[RECORDS TO PROCESS — start]

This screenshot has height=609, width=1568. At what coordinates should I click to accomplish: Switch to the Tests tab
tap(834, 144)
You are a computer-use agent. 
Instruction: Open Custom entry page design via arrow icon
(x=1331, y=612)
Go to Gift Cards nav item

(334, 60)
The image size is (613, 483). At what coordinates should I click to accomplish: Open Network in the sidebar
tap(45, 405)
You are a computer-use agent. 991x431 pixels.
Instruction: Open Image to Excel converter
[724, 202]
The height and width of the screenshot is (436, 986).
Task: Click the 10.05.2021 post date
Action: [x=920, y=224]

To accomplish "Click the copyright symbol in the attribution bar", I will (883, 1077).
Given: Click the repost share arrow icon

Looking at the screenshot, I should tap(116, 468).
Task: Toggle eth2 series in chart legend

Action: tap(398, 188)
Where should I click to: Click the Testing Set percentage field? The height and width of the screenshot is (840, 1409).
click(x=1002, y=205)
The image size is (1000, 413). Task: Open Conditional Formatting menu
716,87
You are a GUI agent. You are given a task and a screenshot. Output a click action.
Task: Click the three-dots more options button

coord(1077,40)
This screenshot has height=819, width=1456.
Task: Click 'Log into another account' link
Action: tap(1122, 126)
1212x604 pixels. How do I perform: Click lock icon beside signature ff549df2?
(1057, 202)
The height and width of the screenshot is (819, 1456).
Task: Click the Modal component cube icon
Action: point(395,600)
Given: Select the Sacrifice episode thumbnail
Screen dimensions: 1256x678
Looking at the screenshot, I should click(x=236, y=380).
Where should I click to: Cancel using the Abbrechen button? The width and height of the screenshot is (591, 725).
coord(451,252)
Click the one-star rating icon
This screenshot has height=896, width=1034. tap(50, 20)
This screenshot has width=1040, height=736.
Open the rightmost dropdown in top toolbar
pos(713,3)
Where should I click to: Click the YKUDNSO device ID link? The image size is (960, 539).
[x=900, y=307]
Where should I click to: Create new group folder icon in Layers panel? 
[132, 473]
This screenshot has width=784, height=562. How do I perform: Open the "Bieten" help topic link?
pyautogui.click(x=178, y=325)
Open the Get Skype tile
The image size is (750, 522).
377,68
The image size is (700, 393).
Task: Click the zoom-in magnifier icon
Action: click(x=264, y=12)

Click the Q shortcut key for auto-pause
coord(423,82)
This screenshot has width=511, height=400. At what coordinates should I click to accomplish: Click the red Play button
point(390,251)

[RECORDS TO PROCESS — finish]

EXERCISE:
Write out only those lines that fall between the one containing "Click the Q shortcut key for auto-pause" and the end of the entries, the first and last included, exactly as they read.

SOLUTION:
Click the Q shortcut key for auto-pause
coord(423,82)
This screenshot has width=511, height=400. At what coordinates should I click to accomplish: Click the red Play button
point(390,251)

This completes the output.